Document based Question Generation, Question Answering and Auto Answer Evaluation using RAG, LLaMA-2, LangChain, VectorDB, HuggingFace Embeddings

Collab Notebook: DOCUMENT QG-QA LLAMA-2

Project Introduction

The main aim of this project is to create an API that generates questions from documents in any language and provides accurate long form answers in french, making it easier to understand and interact with complex information, ultimately supporting virtual learning.

RAG Architecture

Retrieval Augmented Generation (RAG) is an AI framework that enhances the quality of responses generated by an LLM by supplementing its internal representation of information with external sources of knowledge.

In our case, the knowledge is the PDF documents provided, and the output is our question/answer pairs.


Project Workflow


RAG Implementation

Data Preprocessing

The PDFs undergo a set of preprocessing operations to make them usable. Firstly, for each PDF file, we extract the text. Next, this text is divided into smaller segments to facilitate processing. then, we generate vector embeddings to represent the text as vectors comprehensible to the model.

Text Extracting

Here we iterate through the PDFs to extract text using the built in PyPDF2 function from LangChain.

Split into Chunks

To facilitate text processing and to ensure that the LLM goes through all text data, we split text into small chunks using the LanChain Text Splitter.

Vector Embeddings

We used the Embedding Model from HuggingFace sentence-transformers/all-mpnet-base-v2 to represent text into vectors.

Vector Store

The vector representations generated in the preprocessing stage are stored in a vector store as contextual data. This allows efficient access to these vectors by the language model. We used the open source local VectorDB FAISS from Meta AI.

Question Generation & Answering

The vectors and contextual data are provided to meta-llama/Llama-2-7b-chat-hf that analyzes and processes this information to generate raw output.

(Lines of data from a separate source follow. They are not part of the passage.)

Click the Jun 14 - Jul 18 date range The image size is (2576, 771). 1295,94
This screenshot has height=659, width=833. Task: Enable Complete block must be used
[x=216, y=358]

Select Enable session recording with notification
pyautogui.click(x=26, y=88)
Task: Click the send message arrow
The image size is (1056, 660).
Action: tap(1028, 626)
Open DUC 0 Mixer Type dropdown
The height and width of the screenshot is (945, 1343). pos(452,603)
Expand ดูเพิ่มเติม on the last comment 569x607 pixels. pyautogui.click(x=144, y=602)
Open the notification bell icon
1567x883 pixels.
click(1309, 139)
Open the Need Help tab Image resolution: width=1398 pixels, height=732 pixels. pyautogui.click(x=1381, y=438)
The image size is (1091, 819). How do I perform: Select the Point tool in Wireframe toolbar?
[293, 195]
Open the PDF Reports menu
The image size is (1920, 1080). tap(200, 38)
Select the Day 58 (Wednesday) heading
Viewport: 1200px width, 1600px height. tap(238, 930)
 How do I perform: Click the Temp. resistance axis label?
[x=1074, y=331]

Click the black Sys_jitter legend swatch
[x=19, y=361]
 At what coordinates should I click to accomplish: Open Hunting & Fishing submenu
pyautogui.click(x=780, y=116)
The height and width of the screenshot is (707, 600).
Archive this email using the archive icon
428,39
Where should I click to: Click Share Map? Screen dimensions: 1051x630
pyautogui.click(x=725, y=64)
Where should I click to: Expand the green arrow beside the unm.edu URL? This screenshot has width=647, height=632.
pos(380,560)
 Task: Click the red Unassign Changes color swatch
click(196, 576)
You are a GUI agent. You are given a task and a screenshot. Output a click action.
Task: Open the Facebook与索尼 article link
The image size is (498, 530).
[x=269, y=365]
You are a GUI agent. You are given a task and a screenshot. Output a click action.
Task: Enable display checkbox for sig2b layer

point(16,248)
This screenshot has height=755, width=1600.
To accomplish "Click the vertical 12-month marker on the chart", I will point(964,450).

The raw output then undergoes a post-processing stage. Firstly, the text is filtered to remove unwanted elements using Regex. Then, it is translated into the French language using google-trans open-source translation library.


Finally, the questions and answers are formatted in a JSON format that is parseable, making it easy to parse and integrate into the API.

Evaluation Algorithm:

After several attempts, we managed to develop an optimal algorithm that takes into account the entire context rather than comparing each word individually. This algorithm also relies on LLaMA-2, thus exploiting its ability to capture the meaning of sentences. It integrates three different approaches that use the same model but with different prompts. It is somewhat like a voting system, where each of these approaches assigns a score, and we then calculate the average of these scores to obtain the final result.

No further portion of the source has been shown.